What the exercise asks ::
Every entry below must be transcribed exactly, with no line missing.
--- Records to process Enclosed Below ---
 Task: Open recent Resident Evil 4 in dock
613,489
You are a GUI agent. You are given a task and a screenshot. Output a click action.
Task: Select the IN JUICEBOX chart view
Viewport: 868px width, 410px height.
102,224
--- End of Enclosed Records to process ---
Solution to this exercise ::
 Task: Open recent Resident Evil 4 in dock
613,489
You are a GUI agent. You are given a task and a screenshot. Output a click action.
Task: Select the IN JUICEBOX chart view
Viewport: 868px width, 410px height.
102,224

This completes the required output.